**Your instructions**
What is the count of lines in the records that include "column"? Reply with that number alone.

───── Source data

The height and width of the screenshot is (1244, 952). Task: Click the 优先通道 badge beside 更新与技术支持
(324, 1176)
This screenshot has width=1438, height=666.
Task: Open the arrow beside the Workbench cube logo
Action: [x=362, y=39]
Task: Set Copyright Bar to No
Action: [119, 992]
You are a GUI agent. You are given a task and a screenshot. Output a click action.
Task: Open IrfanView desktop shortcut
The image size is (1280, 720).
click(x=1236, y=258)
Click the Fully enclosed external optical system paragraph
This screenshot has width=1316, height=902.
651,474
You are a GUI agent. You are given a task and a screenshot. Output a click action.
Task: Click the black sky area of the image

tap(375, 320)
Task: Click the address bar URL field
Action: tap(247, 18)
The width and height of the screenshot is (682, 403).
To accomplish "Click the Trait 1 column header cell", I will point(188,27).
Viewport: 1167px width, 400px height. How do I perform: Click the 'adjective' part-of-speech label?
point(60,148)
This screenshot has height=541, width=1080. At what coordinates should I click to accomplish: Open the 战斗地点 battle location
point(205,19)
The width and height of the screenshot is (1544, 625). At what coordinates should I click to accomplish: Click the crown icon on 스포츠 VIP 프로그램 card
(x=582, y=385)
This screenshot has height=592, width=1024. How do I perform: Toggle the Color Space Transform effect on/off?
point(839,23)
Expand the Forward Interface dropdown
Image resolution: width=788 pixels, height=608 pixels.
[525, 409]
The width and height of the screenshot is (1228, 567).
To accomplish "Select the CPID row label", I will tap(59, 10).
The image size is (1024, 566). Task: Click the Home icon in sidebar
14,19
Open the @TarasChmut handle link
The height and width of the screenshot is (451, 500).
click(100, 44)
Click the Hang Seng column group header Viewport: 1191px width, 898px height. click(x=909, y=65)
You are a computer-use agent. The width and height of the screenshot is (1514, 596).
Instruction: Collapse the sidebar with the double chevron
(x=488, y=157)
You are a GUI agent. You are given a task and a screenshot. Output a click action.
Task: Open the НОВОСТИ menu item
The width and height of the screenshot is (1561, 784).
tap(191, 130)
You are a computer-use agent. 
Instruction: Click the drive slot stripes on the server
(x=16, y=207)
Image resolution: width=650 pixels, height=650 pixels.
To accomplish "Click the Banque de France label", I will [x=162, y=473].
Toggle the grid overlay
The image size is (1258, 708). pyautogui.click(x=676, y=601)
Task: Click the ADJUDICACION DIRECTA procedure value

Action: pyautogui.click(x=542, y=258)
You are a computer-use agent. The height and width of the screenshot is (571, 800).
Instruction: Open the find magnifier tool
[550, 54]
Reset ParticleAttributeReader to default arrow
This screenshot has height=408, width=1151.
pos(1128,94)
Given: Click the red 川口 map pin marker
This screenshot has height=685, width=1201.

──────────

**Response to this exercise**
2